Saturday, August 15, 2009
What Happened to Me?
By: Seth Age 8
One night in early 2005, before I had any memories of ritual abuse/cult abuse, I was at work and suddenly a show came on the TV and broke through to my conscious awareness. The man on the show said, "Satanic Ritual Abuse does exist and I am going to prove it to you right now..." When I heard that, I just froze and could not move. After a few minutes I was able to woodenly put my hands over my ears and walk out of the room. I stood in the hall like that for a little while, but when I took my hands off of my ears, I could still hear the TV talking about this terrible subject. My hands came up over my ears again, but this time, panic took over and my legs propelled me down the hallway, not under my own control. As I was running down the hall, I began sobbing uncontrollably, but didn't know why. A disconnected part of me watched what my body and emotions were doing and experiencing with horror and confusion, not understanding what this was all about.
I could not stop shaking and crying and had to go home early. While I was resting in another room waiting for my husband to pick me up, this urgent need came over me to draw a picture. I had a sense it was someone within me. The person inside insisted they needed crayons or other colored pens. There were none to be had and I told them so, and what they had to depict was so urgent they started to draw it in my mind.
When I got home, I allowed the part to come out and put on paper what they wanted to draw and this set is a polyvore copy of that drawing as close as I could come.
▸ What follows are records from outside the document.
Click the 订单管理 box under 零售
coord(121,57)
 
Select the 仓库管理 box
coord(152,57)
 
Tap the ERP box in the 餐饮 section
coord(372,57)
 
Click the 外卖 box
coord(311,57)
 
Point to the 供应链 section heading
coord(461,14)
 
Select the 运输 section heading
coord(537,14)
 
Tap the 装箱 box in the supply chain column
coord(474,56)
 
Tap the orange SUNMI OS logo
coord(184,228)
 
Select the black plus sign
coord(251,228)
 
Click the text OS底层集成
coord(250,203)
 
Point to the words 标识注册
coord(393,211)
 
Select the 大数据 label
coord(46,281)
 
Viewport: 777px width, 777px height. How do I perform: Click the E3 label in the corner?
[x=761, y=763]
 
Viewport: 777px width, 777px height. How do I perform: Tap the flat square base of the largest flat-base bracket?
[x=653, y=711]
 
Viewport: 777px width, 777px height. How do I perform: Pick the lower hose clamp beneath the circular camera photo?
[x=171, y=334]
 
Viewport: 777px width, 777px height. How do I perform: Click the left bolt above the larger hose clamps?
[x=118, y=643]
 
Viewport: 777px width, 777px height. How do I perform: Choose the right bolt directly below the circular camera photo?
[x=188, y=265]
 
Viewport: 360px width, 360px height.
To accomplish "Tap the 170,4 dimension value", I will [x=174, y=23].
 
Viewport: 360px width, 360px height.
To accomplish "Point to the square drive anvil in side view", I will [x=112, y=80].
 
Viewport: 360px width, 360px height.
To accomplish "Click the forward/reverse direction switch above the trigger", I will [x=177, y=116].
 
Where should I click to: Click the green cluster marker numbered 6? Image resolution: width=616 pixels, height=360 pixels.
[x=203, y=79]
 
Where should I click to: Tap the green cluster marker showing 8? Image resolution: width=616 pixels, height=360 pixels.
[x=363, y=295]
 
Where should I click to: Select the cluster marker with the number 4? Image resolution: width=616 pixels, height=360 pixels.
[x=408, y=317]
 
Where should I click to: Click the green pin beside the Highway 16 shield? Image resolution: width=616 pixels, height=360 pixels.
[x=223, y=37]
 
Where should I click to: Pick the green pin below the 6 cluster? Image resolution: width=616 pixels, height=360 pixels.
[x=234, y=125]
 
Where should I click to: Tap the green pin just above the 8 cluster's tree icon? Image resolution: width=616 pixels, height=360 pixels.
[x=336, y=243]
It is pretty much the exact thing that was drawn. The part who drew it put his name on the back and his age.
I was horrified and extremely fearful about what this scene was obviously depicting. Obviously, something more than just run-of-the-mill child abuse in the home had happened to me. Something more sinister and organized.
I guess you could say this drawing was one of the key things that launched me on the harrowing journey of discovery that I am still on. Much of the symbolism in this picture is still a mystery to me.
I welcome any interpretive feedback anyone has for me.